To transport supplies for the Black Rose is the eternal honor of this humble family!
It was not hard... not hard at all!
To walk upon the road of miracles that Your Majesty has laid — this servant feels every single minute to be a witness to a Divine Miracle!"
She told us the journey was hard...
This cool, quiet acknowledgment — it weighs more heavily than ten thousand gold coins.
She needs no words of praise. She only needs to sit there, and it is enough to make every person who fancies themselves clever offer up their very soul.
What I've brought back is not just dried fish — it is Avalon's absolute and unshakeable loyalty.
This feeling of being seen by the sun... it truly makes an old man on the edge of the grave burn with the desire to keep on living.

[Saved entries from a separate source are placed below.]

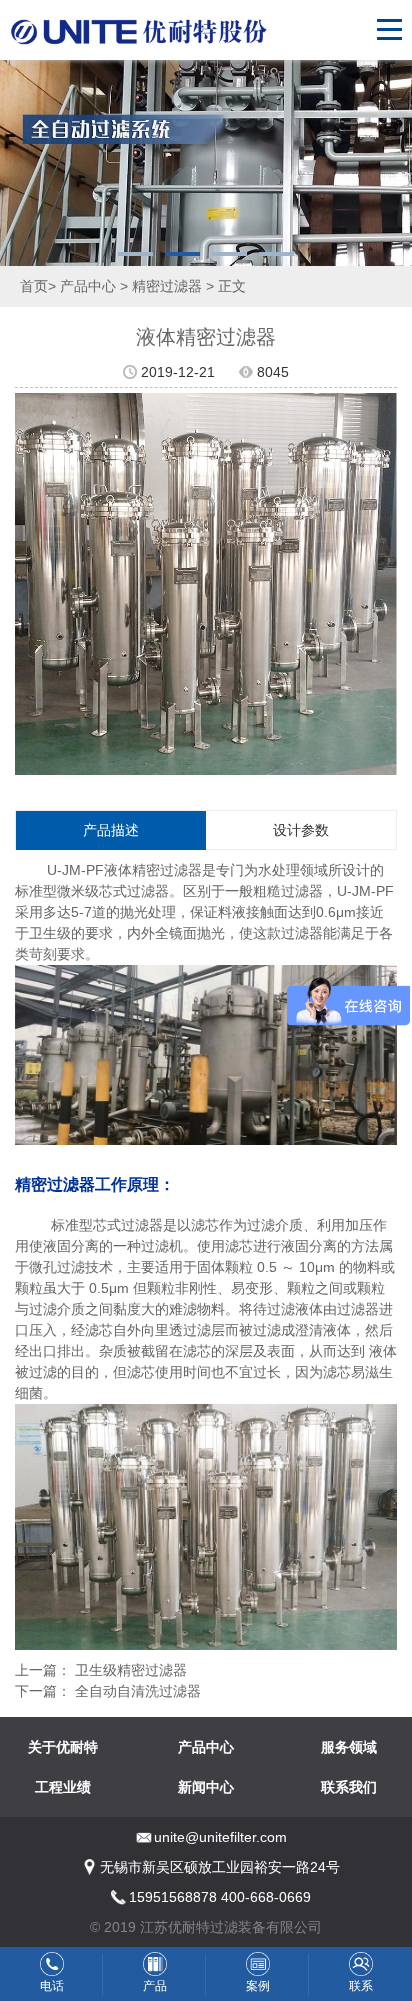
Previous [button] (27, 584)
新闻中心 (206, 1787)
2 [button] (182, 254)
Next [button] (385, 584)
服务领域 (349, 1747)
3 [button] (229, 254)
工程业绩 (63, 1787)
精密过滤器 (167, 286)
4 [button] (276, 254)
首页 (34, 286)
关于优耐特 (63, 1747)
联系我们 (349, 1787)
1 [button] (135, 254)
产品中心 (88, 286)
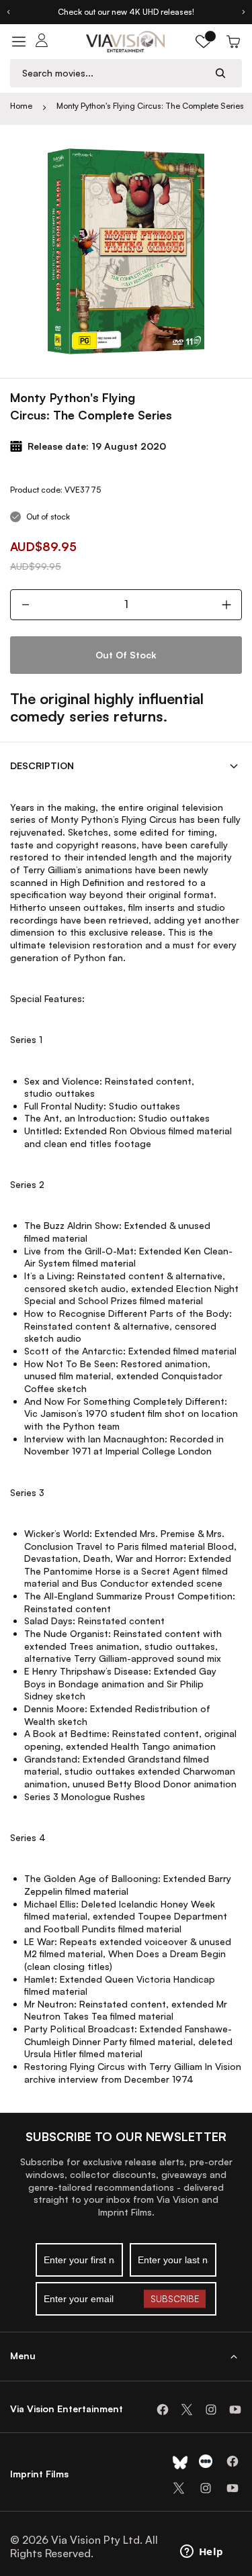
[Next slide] (244, 12)
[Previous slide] (8, 12)
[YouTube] (235, 2409)
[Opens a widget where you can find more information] (202, 2552)
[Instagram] (211, 2409)
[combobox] (113, 73)
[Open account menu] (42, 42)
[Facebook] (162, 2409)
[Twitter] (187, 2409)
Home (21, 106)
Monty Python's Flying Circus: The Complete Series (150, 106)
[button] (204, 42)
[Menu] (19, 41)
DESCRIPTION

Sophia gave a faint nod and indicated to Willow to receive the cargo manifest:
"Settle your convoy in. Your original shop location has already been held for you.
Rest tonight. Tomorrow you are permitted to begin selling."
"This servant gives thanks for Your Majesty's great grace!"
Old Pierre kowtowed once more, and then — beneath Nina's curious gaze — backed out of the Council Hall step by step.
By now, news had already grown wings and spread to every corner of the Royal City's streets.
"Look! Old Mister Pierre is back!
The wagons are so heavily loaded — there's definitely that strange-smelling Avalon crab inside!"
"I was dreaming about the taste of seafood soup just last night.
Ever since that one taste last time, the oatmeal porridge at home hasn't had any flavor at all. Tomorrow morning I'm going to line up first!"
"I heard he brought a lot of dried goods this time — those are what Her Majesty had stored up for us to get through winter.
Look at that Black Rose emblem — now that's a sight to behold!"
"I heard the Avalon people are short on crops. Once the stuff from my fields ripens, I'm thinking about sending some to Avalon to sell — might earn a fair few copper coins too!"
"Never mind that for now — better think about how to get your name on the list for Her Majesty's next livestock distribution!"